─── READING TEXT ───

Chapter 6 - Life Triumphant Over Death

John 6.

You will notice that the two main parts of the chapter are the feeding of the multitude, and the discourse of the Lord upon Himself as the Bread of Life.

In seeking to recognize the great truths and their laws as brought before us in the Gospel by John, the truth which is at the heart of the sixth chapter, is the truth of life triumphant over death, as a present and continuous testimony. It is probable that you have not so read the chapter, and that that may be a new thought for some; but I think, if I give you an indication from the content of the chapter, you will more readily recognize that that is what the chapter deals with.

Firstly let me point out that the word "life" occurs no fewer than eleven times in this chapter; in verses 27, 33, 35, 40, 47, 48, 51, 53, 54, 68. Then the word "live" occurs four times; the word "living" three times; "not die" occurs once, in verse 50; and "resurrection'' is mentioned four times, in verses 39, 40, 44, 54. On the other hand the word "dead" occurs twice, 49, 58. When you recognize all that, you have a substantial reason to believe that life and death take an important place in the chapter, and you are on your way to realize what is here as the underlying truth, the truth of life triumphant over death. Indeed, that is a New Testament truth, and as a present and continuous Testimony, it is revealed throughout the New Testament to be what Lord desires.

Union with Christ in Life a Dominant Theme

When we commenced these meditations we saw that the two main themes of the whole Gospel by John are the Person of Christ, and union with Christ. This chapter is a very strong, very rich, very full unveiling of that twofold truth. The "I AM" of this chapter is very strong. Again and again we have "I AM" related to life. Then "Except ye" is connected with "I AM"; a relationship is found between the two. That carries with it this; that if this chapter represents Christ as relating to life, and the "Except ye" brings us into relationship with Him - union with Him in
that particular sense - then the Testimony to life triumphant over death is the issue, the outcome of this chapter. That can be carried forward right through the New Testament, and you will call to mind much, if you make a fresh enquiry with this thought in mind. You will be tremendously impressed with how much there is bearing upon the Lord's desire, that there should be in His Own a present and continuous Testimony to life triumphant over death. I think it unnecessary, even if it were possible in the space available, to carry you right through the whole of the New Testament teaching on the matter. Let us be reminded at this time that that is the Lord's will, that there should be in us, and in all of His Own, a present and continuous Testimony to life triumphant over death. It seems to me, that in a very large sense the Gospel by John is occupied with that theme; it is viewed in this Gospel from various standpoints, and seen to have various effects; but there is a main note, a thread, running through the whole Gospel bearing upon the matter of life, and that is set over against certain conditions which speak of death, which represent features of death, forms of death.

───

OBJECTIVE
Can you extend the commentary on John chapter 6, picking up right after its final sentence?

─── GIVEN INFORMATION ───

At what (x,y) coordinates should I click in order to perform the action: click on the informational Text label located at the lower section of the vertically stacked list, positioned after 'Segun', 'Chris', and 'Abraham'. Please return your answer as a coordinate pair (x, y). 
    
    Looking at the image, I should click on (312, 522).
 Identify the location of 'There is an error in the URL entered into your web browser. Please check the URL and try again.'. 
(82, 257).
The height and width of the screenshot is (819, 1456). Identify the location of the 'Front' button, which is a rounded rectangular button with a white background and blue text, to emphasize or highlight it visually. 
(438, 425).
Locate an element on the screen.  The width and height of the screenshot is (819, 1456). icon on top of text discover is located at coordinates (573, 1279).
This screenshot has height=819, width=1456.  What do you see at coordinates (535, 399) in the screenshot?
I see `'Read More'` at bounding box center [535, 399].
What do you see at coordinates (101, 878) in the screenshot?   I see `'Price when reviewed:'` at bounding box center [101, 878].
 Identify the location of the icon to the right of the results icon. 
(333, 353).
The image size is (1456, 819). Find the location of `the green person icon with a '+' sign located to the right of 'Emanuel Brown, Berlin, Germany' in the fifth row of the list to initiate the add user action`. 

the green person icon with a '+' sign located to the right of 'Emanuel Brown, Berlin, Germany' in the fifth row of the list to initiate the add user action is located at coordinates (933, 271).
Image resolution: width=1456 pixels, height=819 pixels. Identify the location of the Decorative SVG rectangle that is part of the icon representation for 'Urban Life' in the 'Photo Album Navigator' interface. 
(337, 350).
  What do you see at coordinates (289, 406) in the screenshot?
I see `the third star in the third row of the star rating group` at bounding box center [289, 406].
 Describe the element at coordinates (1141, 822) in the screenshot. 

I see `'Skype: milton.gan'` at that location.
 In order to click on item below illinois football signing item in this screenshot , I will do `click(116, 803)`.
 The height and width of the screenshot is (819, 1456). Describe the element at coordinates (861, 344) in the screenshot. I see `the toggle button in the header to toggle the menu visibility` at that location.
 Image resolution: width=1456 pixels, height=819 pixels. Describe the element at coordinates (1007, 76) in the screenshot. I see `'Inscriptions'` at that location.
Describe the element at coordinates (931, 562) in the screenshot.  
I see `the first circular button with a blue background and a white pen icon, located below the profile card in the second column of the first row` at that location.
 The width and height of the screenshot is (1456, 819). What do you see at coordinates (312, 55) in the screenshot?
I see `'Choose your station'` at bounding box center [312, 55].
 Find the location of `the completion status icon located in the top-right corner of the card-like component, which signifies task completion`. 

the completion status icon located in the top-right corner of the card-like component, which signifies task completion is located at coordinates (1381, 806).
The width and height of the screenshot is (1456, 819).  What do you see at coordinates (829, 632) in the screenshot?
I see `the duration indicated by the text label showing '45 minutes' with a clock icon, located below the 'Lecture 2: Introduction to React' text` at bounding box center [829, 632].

───

ANSWER
We have said more than once that the first "sign" of the second chapter, the turning of the water into wine at the marriage of Cana in Galilee, was a comprehensive sign embodying the rest of the Gospel, and the central note of that sign, that work, was and is, that of life triumphant over death. Contemplate that incident again and surely that is clear.

The next movement in chapter three brings in Nicodemus, and the serpent lifted up in the wilderness. The one, showing a state of death, under the curse resting upon the whole race; the other, the way out of death or over death, by new birth from above. New birth from above is surely, throughout the New Testament, the Testimony to life triumphant over death.

The next chapter, four, is again a presentation of death features and then the implanting of eternal life within.

Chapter five has the background of death under the Law; a living death, in bondage, weakness, impotence, and despair. The triumph comes, and newness of life, in Christ.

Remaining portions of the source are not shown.